[INPUT RECORDS start]

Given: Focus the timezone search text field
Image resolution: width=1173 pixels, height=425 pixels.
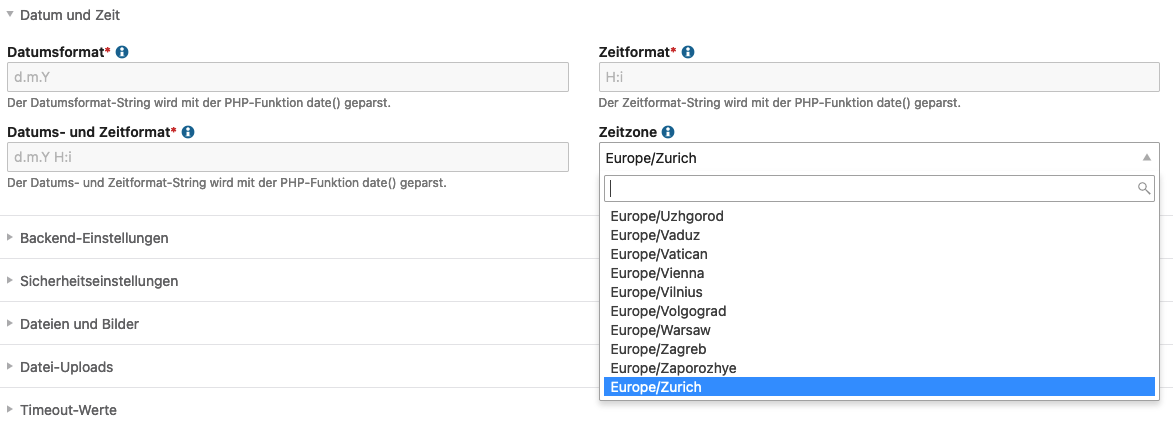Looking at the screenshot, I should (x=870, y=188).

[INPUT RECORDS end]
[INPUT RECORDS start]

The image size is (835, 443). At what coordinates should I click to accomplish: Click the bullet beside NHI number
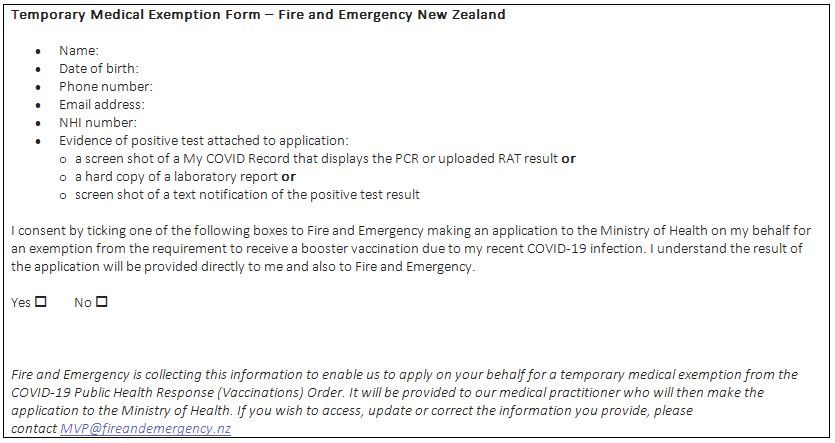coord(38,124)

[INPUT RECORDS end]
[INPUT RECORDS start]

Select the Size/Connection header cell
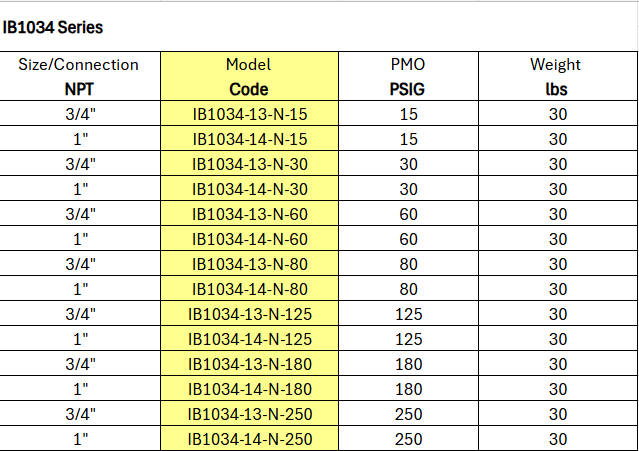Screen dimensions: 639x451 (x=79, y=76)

[INPUT RECORDS end]

→ INSTRUCTION
Please output the material starting at the line containing "Given: Focus the timezone search text field" and ending at the line containing "Looking at the" as a two-column CSV headed instruction and answer, with each text and its answer on one row, each value in its own quoted field and line breaks replaced by spaces. Leave the pictures out.

→ TASK ANSWER
instruction,answer
"Given: Focus the timezone search text field Image resolution: width=1173 pixels, height=425 pixels.","Looking at the screenshot, I should (x=870, y=188)."